WORK TO BE COMPLETED: Only the lines containing "height" belong in the answer; find them in the material below.

PROVIDED DATA:
Content starts

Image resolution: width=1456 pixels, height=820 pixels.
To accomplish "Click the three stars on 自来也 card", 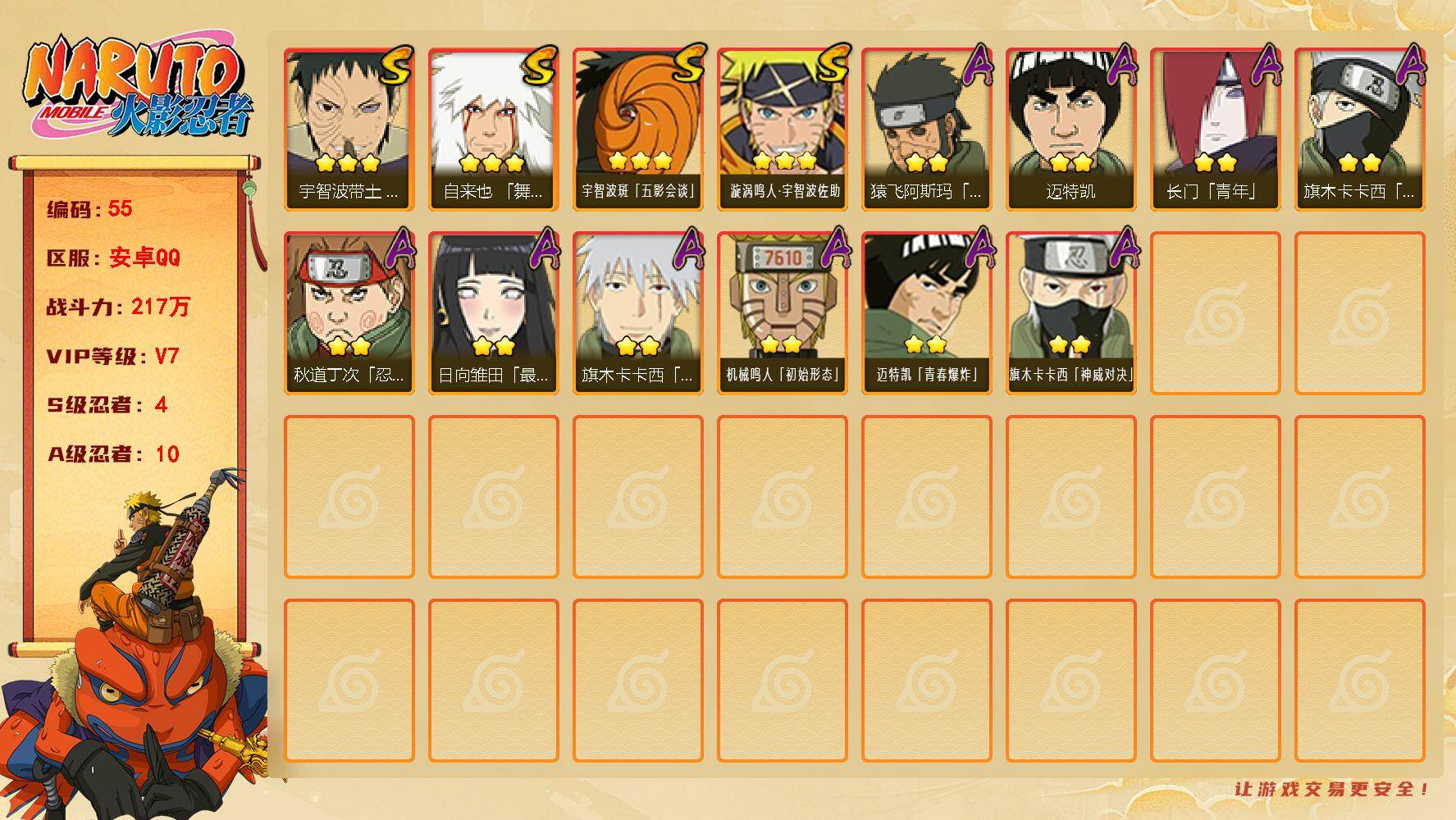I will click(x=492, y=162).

Content ends
Content starts

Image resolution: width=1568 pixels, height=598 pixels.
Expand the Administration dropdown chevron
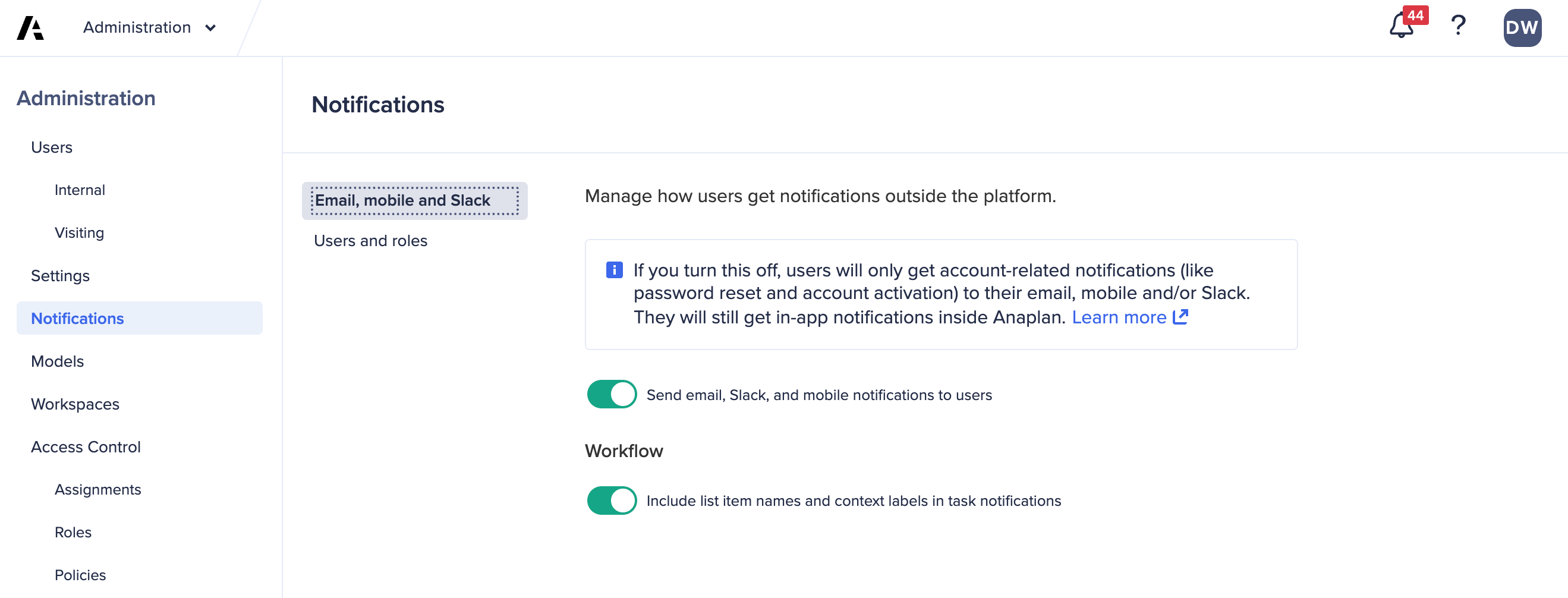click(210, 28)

Content ends

RESULT:
Image resolution: width=1456 pixels, height=820 pixels.
Image resolution: width=1568 pixels, height=598 pixels.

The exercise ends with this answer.